In an article in this Saturday’s Globe, Wente finally, finally, finally actually talks to some mainstream climate scientists, instead of the odd-ball guys she fished up in previous articles (it’s all good and well to say there are scientists who don’t agree with the consensus, but they are a small minority, and often not active scientists, and more often not regarded as very serious in their research).

In any case, her article in Saturday’s Focus section of the Globe, is titled “A Questionable Truth.” She has spun her argument something like this: Al Gore’s movie an Inconvenient Truth exaggerates the likelihood of bad effects from climate change. And mainstream scientists think the probability of catastrophic climate change is … uncertain. In fact, much of climate science is uncertain. So …
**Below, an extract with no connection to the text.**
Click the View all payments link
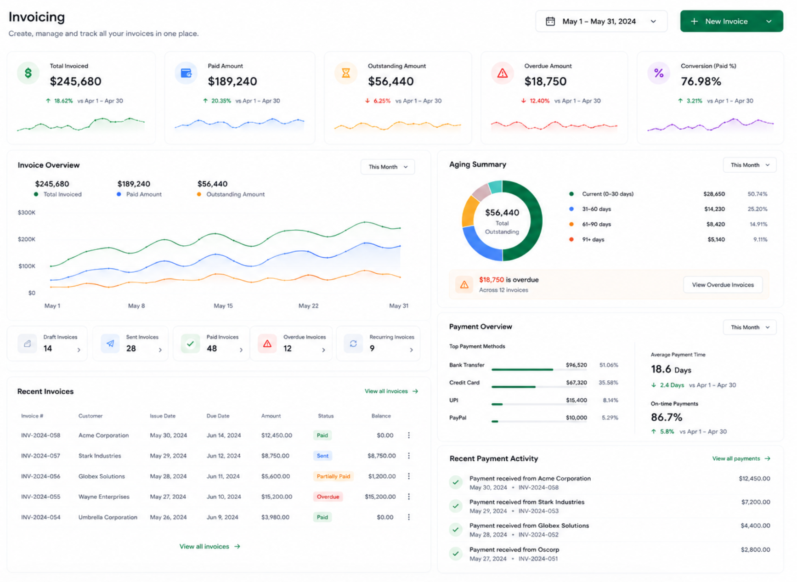The width and height of the screenshot is (797, 582). [x=741, y=458]

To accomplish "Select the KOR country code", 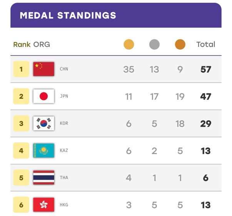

And here is the interesting thing. In the past Wente’s “So…” used to be followed by, “So the climate alarmists are a bunch of propagandists, and we should ignore them…”. But this time she ended (almost, as well as a swipe at Gore) with: “So what can a worried citizen do?” To answer, she quotes Mark Jaccard of Simon Fraser University, who answers: “Lobby the politicians to put policies in place immediately that put a value on the environment … Drive your car to Ottawa if you have to. The most important thing is to get policies in place that are intelligent.” Translation (I think): we have a problem here, and something should be done.

(Not content to leave it at that, however, Wente finishes with a swipe at Al Gore, “even though much of what he says is dubious or just plain wrong, he’s going to win that Oscar anyway.”)

But when you read the text of her article, and what the actual scientists say (rather, what she decided to quote them as saying), it’s a funny thing. There is not one scientists there arguing that climate change is not a major problem worth addressing. Not one person saying: climate change is not happening. Not one person saying: humans have no impact on the climate. Not one person saying: there is nothing to worry about. Not one person saying: we should do nothing. The scientists she interviews, instead, are cautious, level-headed, and, like most scientists, uncomfortable with sensational headlines. Says one, “The probability of another metre of or sea-level rise in the next 50 years isn’t zero, but it isn’t 90 per cent either. And if you pinned me down to tell you what it really is, I couldn’t do that.” That is, there is a risk of serious problems, and scientists can’t pin down just what that risk is. Which hardly suggests: a) that there is no risk, or b) that we should do nothing.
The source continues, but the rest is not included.